● Instructions to follow:
Recast the lines of the items from the line with "Where should I click to: Open the Chris" through the line with "click(762, 365)", both included, as a JSON list of strings with one string per line and blank lines left out.

Word and element location data:
----------

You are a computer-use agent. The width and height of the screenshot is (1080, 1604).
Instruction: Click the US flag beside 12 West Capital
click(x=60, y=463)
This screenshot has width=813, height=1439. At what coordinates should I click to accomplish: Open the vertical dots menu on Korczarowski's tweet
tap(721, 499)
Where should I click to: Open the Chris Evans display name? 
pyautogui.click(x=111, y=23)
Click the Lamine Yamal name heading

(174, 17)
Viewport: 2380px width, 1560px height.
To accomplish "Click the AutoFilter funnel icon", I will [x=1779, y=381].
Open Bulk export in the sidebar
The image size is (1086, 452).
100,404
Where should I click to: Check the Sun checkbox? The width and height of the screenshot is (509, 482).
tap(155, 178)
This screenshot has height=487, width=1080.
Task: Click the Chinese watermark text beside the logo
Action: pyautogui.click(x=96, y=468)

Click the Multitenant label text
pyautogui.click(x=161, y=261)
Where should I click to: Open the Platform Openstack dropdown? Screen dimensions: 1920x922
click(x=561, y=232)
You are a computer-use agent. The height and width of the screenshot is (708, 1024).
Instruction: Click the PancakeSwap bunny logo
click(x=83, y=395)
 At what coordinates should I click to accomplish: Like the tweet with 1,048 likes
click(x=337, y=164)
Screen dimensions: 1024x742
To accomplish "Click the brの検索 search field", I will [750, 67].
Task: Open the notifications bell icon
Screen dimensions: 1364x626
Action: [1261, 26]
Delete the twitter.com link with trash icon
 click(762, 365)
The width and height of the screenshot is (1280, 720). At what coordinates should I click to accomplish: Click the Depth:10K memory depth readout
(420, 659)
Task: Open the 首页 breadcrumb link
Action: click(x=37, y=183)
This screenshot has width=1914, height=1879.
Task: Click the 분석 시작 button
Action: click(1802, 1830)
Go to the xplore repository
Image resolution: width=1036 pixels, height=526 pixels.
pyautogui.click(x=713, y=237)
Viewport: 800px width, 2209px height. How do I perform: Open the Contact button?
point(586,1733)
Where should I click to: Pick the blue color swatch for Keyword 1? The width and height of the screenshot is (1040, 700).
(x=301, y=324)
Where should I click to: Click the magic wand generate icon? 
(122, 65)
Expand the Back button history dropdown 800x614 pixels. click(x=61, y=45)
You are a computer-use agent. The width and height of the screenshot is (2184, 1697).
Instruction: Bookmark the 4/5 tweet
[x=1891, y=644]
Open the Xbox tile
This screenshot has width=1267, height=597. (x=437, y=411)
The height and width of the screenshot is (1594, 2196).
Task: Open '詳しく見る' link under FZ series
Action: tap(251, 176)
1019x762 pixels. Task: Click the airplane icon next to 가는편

----------

● Result of the exercise:
[
  "Where should I click to: Open the Chris Evans display name? ",
  "pyautogui.click(x=111, y=23)",
  "Click the Lamine Yamal name heading",
  "(174, 17)",
  "Viewport: 2380px width, 1560px height.",
  "To accomplish \"Click the AutoFilter funnel icon\", I will [x=1779, y=381].",
  "Open Bulk export in the sidebar",
  "The image size is (1086, 452).",
  "100,404",
  "Where should I click to: Check the Sun checkbox? The width and height of the screenshot is (509, 482).",
  "tap(155, 178)",
  "This screenshot has height=487, width=1080.",
  "Task: Click the Chinese watermark text beside the logo",
  "Action: pyautogui.click(x=96, y=468)",
  "Click the Multitenant label text",
  "pyautogui.click(x=161, y=261)",
  "Where should I click to: Open the Platform Openstack dropdown? Screen dimensions: 1920x922",
  "click(x=561, y=232)",
  "You are a computer-use agent. The height and width of the screenshot is (708, 1024).",
  "Instruction: Click the PancakeSwap bunny logo",
  "click(x=83, y=395)",
  " At what coordinates should I click to accomplish: Like the tweet with 1,048 likes",
  "click(x=337, y=164)",
  "Screen dimensions: 1024x742",
  "To accomplish \"Click the brの検索 search field\", I will [750, 67].",
  "Task: Open the notifications bell icon",
  "Screen dimensions: 1364x626",
  "Action: [1261, 26]",
  "Delete the twitter.com link with trash icon",
  " click(762, 365)"
]